> _Exercise goal_: Copy the material verbatim, from the line with "Viewport: 2411px width, 1512px height." to the line with "point(340,484)", both included, and nothing else.

> _Exercise materials_:
--------------------------------

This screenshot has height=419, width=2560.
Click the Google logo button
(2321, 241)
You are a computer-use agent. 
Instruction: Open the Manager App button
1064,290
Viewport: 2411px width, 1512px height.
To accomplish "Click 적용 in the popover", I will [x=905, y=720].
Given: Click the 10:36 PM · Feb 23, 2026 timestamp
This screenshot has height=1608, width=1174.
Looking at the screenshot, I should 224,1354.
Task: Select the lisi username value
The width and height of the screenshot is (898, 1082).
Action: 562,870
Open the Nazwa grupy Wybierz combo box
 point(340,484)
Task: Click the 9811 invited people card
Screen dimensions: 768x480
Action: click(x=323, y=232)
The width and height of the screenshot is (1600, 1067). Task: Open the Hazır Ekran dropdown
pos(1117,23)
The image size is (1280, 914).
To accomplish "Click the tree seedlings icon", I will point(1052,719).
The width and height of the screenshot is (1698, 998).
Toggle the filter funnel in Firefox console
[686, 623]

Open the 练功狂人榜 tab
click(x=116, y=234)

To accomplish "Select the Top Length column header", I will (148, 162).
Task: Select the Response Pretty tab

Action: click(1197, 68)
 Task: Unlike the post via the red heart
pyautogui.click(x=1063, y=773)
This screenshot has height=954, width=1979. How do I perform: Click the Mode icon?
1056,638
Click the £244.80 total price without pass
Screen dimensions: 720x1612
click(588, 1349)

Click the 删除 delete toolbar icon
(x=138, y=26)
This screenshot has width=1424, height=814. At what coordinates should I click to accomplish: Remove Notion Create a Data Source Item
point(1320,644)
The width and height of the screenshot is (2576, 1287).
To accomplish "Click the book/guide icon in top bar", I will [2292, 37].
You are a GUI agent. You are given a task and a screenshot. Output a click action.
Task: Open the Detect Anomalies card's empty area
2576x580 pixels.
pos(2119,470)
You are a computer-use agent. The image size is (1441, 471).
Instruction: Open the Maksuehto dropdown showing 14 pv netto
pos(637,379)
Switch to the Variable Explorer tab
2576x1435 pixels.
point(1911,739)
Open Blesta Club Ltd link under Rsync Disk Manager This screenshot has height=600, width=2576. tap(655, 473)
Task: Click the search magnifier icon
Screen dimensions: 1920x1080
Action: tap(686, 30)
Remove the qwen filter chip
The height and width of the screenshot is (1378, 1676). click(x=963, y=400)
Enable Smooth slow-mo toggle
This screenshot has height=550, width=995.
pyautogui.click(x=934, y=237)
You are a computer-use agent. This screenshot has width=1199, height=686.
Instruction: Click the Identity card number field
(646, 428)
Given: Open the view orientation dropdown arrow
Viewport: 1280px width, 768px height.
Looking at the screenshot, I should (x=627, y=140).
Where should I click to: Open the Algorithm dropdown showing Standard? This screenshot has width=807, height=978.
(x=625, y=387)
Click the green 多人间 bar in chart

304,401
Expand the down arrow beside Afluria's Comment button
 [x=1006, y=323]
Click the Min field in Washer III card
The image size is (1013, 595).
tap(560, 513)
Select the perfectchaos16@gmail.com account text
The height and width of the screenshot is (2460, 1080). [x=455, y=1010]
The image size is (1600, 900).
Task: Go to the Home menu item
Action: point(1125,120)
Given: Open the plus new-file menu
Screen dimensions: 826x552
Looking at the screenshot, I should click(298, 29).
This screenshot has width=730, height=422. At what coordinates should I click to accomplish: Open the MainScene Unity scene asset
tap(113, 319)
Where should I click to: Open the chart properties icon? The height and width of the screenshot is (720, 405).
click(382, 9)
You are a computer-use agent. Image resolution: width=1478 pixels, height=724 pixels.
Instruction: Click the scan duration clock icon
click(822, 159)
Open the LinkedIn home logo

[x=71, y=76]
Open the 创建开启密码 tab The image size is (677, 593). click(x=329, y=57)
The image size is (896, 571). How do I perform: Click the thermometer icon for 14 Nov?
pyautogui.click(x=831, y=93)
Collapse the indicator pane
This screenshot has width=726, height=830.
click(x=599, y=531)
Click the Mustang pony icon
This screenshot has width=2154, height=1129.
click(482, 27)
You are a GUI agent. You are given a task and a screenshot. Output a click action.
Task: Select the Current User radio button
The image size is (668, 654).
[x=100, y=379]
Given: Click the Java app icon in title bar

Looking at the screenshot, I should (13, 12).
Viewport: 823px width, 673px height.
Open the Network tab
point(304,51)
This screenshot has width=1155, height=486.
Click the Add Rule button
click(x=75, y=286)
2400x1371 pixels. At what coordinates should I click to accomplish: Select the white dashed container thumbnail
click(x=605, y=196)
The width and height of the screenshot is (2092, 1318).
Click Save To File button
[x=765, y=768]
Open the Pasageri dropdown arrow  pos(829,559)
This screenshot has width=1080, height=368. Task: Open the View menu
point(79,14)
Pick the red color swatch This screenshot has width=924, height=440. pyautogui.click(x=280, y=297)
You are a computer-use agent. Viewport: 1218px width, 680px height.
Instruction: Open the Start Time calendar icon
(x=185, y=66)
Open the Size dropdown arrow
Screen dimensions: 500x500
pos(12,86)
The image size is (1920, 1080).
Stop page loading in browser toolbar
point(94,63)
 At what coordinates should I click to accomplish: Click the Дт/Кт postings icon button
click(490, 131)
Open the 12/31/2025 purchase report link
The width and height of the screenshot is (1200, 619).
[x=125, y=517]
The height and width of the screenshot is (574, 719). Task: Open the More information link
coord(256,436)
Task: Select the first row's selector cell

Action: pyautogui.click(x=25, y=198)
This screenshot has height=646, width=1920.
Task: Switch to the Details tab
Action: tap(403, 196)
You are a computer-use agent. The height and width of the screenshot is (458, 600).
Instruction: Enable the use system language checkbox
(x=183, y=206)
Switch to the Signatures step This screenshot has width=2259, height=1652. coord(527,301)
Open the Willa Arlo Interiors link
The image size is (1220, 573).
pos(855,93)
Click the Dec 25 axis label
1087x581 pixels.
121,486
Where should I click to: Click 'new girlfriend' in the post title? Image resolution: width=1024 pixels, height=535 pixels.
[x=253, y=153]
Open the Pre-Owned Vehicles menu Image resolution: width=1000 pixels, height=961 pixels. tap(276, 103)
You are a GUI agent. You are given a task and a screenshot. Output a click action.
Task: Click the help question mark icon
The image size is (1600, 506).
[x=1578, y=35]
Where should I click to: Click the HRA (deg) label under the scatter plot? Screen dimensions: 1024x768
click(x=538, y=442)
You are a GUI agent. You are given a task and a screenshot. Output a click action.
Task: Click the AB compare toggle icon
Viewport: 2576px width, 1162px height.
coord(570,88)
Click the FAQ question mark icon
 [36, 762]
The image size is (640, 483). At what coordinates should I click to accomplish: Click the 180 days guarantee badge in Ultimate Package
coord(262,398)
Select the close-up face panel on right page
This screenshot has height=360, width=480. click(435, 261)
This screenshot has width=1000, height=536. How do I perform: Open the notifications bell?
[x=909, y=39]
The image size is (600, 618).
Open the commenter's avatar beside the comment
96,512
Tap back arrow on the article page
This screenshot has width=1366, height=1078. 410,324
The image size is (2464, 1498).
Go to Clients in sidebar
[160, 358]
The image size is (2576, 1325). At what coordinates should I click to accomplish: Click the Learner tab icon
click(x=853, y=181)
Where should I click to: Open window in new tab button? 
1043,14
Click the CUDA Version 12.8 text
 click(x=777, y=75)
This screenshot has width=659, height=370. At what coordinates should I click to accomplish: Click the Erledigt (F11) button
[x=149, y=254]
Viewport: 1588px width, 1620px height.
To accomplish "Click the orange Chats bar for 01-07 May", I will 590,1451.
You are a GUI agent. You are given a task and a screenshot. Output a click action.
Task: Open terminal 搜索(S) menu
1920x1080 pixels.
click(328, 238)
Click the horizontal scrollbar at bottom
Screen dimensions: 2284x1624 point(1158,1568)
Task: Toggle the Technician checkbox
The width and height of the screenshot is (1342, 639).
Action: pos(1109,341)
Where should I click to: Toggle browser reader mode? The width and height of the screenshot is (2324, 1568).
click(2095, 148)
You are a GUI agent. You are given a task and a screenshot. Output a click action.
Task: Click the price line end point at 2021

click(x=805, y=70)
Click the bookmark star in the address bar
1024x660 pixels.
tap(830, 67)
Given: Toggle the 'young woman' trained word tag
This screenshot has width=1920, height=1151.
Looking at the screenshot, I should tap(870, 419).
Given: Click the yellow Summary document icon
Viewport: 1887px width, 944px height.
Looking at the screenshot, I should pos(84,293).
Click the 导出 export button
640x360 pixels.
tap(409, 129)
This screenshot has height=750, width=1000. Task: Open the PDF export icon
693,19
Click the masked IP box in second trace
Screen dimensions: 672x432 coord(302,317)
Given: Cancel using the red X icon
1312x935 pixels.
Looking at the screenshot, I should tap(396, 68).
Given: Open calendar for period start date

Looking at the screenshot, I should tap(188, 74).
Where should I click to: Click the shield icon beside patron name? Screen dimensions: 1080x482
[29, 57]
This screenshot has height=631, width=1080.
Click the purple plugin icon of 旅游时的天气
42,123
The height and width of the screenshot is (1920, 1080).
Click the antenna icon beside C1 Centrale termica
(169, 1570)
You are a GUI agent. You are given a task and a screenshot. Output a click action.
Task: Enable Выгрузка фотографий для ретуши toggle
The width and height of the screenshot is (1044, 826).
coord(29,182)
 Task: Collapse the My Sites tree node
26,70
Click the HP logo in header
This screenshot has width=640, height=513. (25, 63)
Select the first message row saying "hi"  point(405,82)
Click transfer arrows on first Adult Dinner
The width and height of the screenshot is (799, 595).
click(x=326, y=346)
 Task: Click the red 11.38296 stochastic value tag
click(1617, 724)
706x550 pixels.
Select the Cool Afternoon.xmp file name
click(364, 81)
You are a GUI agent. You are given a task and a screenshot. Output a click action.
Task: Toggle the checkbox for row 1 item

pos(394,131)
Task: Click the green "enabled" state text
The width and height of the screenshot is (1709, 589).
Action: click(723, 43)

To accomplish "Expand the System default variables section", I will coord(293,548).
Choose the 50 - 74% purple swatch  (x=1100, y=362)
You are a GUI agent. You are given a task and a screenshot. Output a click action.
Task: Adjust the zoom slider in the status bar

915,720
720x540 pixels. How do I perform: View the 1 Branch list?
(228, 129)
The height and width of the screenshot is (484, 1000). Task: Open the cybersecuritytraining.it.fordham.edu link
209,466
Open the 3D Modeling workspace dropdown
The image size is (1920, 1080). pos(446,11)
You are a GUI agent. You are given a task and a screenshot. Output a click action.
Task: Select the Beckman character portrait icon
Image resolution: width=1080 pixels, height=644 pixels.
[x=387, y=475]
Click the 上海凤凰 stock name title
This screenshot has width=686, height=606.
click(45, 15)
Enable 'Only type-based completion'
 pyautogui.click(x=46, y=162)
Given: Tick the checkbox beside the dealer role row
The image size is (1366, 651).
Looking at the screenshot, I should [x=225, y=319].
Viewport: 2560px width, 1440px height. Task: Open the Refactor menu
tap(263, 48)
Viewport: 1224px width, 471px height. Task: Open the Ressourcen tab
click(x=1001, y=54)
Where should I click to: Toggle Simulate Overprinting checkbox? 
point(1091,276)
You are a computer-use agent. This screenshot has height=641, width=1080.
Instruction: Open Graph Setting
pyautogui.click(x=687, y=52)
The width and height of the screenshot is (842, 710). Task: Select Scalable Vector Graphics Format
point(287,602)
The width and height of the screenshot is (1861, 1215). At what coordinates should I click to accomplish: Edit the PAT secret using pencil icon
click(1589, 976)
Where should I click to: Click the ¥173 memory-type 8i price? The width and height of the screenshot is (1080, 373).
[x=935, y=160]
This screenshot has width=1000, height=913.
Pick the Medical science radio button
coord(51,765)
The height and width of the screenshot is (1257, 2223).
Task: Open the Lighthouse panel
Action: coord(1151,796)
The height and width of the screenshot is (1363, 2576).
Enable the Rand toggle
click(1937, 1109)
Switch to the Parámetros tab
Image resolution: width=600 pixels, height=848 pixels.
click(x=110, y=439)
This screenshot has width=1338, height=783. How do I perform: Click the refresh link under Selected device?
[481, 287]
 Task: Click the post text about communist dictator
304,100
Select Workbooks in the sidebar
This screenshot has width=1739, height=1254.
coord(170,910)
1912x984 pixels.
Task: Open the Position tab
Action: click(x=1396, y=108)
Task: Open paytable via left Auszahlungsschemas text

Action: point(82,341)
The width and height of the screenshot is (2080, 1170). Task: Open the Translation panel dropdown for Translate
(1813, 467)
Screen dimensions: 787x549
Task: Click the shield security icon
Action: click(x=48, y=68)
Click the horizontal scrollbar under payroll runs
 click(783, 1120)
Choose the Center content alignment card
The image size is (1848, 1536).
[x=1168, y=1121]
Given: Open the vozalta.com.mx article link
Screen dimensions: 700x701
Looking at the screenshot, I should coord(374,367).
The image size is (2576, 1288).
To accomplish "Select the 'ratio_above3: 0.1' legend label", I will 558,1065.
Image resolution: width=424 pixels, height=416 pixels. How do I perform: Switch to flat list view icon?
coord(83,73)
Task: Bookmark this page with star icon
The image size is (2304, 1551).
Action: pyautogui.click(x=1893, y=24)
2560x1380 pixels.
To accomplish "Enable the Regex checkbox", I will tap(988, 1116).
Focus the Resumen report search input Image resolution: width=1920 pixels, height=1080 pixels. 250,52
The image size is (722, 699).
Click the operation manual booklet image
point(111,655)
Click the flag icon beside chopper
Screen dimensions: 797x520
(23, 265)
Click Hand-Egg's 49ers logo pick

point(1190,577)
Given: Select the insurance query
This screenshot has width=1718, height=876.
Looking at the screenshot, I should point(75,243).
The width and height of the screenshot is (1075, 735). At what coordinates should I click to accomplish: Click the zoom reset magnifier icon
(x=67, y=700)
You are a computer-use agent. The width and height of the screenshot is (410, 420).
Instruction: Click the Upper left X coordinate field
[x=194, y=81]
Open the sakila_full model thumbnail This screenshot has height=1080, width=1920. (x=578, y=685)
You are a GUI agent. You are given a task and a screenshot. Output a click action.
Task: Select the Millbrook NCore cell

--------------------------------

> _Reply to the exercise_:
Viewport: 2411px width, 1512px height.
To accomplish "Click 적용 in the popover", I will [x=905, y=720].
Given: Click the 10:36 PM · Feb 23, 2026 timestamp
This screenshot has height=1608, width=1174.
Looking at the screenshot, I should 224,1354.
Task: Select the lisi username value
The width and height of the screenshot is (898, 1082).
Action: 562,870
Open the Nazwa grupy Wybierz combo box
 point(340,484)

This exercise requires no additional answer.